He adds that labour costs remain steady despite anecdotal stories of crazy costs for projects. A selling agent in the area cited a recent buyer in Fairview who was quoted €80,000 for rewiring and replumbing a house they were considering buying.
Number 47 with 130sq m/1399sq ft of space and four bedrooms is on the market seeking €420,000. Moran, who viewed the property online, estimates rewiring at €14,000 and replumbing to include a new boiler and heating system at €17,000, a total of €31,000.
Clearout works to remove fixtures, plumbing, floor coverings, sanitaryware and furnishings will cost about €5,000.
Rewiring and replumbing are disruptive works with implications for flooring and skirting. He suggests budgeting €6,000 for this. Walls will need plastering, another €4,500 and painting throughout at around €8,000.
Attic and wall insulation will cost around €3,000 and if there are timber joists under the ground floor boards each of the reception rooms and hall could be insulated at an additional cost of about €600 per room.
An upgrade to the existing aluminium windows and doors will cost from about €9,000.
Tiling for two bathrooms would be around €2,500, excluding tiles, and a basic kitchen can start from €7,000, while new sanitaryware adds a further €4,000 to the bill.
This brings internal works to around €80,000 with Moran suggesting around a further €10,000 for preliminary works and contingency and €5,000 for landscaping to rear, which is about 45sq m in size and where there is vehicular rear access.
All told he estimates a budget of around €95,000, which when added to the asking price would provide a refurbished home for around €520,000. But remember these costs don’t include major structural works such as a big kitchen/living extension to the rear of the property or remedial works to the existing single-storey, felt roof extension.

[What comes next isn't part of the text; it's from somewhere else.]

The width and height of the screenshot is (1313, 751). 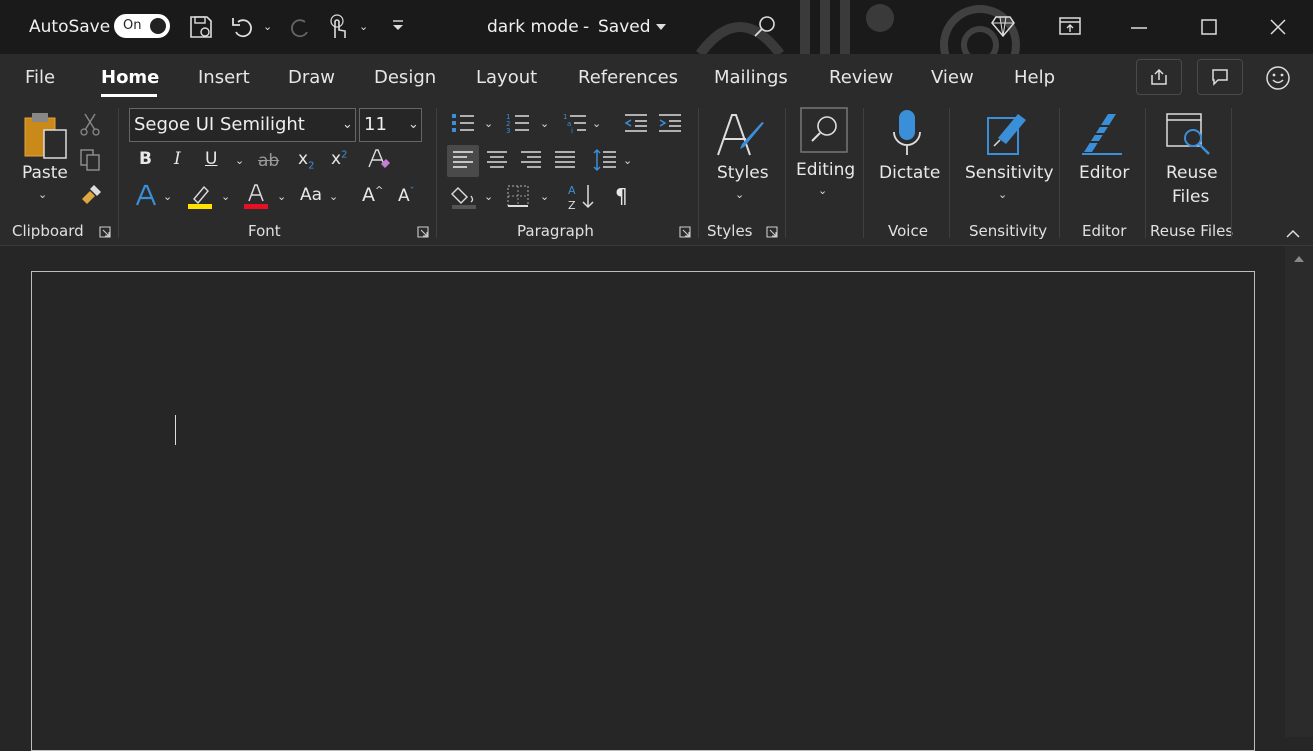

To counter prohibitively steep costs when embarking on a major refurb project, Moran’s advice is to get five tenders for works, more than the usual three recommended. That way there might be one outlier, but there should be three accurately priced tenders within the five.
A walk-in condition property on the road, number 52, on the opposite side of the street and overlooking the river is a two-bed of 95sq m and it sold last month for €480,000 according to the Property Price Register.
Number 8, on the same south side of the street is a three-bed of 82sq m which came to the market seeking €415,000 and has been sale agreed at around that price. In 2019 number 24, another three-bed, sold for €505,000 while number 61, a two-d plus attic room house of 93sq m, in mint condition, sold for €525,000.